I have been reading Predictably Irrational for the past week, and I am absolutely FASCINATED by what the author, Dan Ariely, has to say.  His basic premise is that we as humans make some very irrational decisions and can behave very irrationally, and that sometimes it is very predictable.

One experiment he talks about was when he set up a table with a PhD student and a university professor at a large public building and offered 2 types of chocolates – Lindt truffles and Hershey’s Kisses.  They sold the truffles at $.15 a piece and the Kisses at $.01 a piece with a limit of 1 per person.  The Lindt truffles, from the way he describes it, are quite an excellent little chocolate.  The customers did not see the offerings and prices until they approached the table.  What they found was that 73 percent of the customers bought the $.15 truffle and 27 percent bought the $.01 Kiss.  On another day, they lowered each item by $.01.  The truffle became $.14 and the Kiss became FREE!  Did they have the same results?  Nope!  Now the FREE! item was given out 69 percent of the time while only 31 percent paid the $.14 for the truffle.  Other experiments tried different price points, with similar results.  They tried raising the price of the truffle to $.27, then $.26 and finally $.25 while pricing the Kisses at $.02, then $.01 and finally FREE!  They sold more truffles when the prices were $.27 vs. $.02 and $.26 vs $.01, but when the truffles were $.25 and the Kisses were FREE!, the Kisses overwhelmingly did better than the truffles.

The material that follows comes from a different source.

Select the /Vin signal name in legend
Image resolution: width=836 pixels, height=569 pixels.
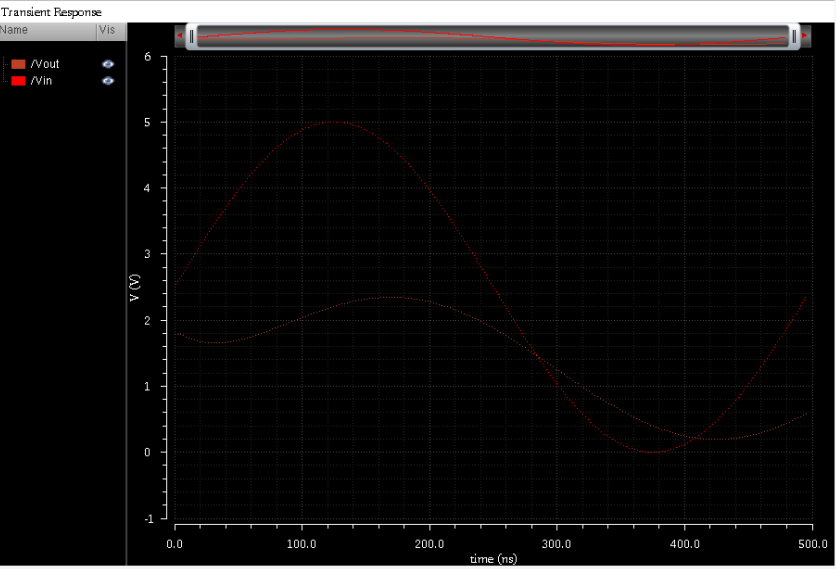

Ariely details other examples of the power of FREE! (by the way, in this chapter, he consistently capitalizes the word FREE! and always adds the exclamation mark).  It is almost as though FREE! is in a category by itself.  We seem to lose all reason when there is an opportunity for FREE!  We will take a FREE! promotional tee shirt even though we would never use it.  We will go to a convention and collect a bunch of free samples, then go home and throw them all away.  My fiancee’ likes to recycle church bulletins at the end of each service.  “Why take it with us just so we can throw it away when we get home?” she asks me.  Needless to say, I have started to change some of my habits about collecting souveniers and other FREE! stuff when I go places. 

From a marketing and sales standpoint, this is obviously a powerful psychological trigger to getting more sales.  Always offer FREE! stuff to your customers.  But from an influence and persuasion standpoint, this is one of those things that you need to know about so that you don’t allow people to use the reciprocation principle on you.  Taking the FREE! sample gives us a powerful feeling like we need to return the favor, even though we are not required to do so.  Upgrading to a large drink so that you can get the plastic cup instead of the paper cup is a profit builder for businesses.  I am sure you could think of many other instances where FREE! was used on you to manipulate you into feeling obligated to “return the favor”. 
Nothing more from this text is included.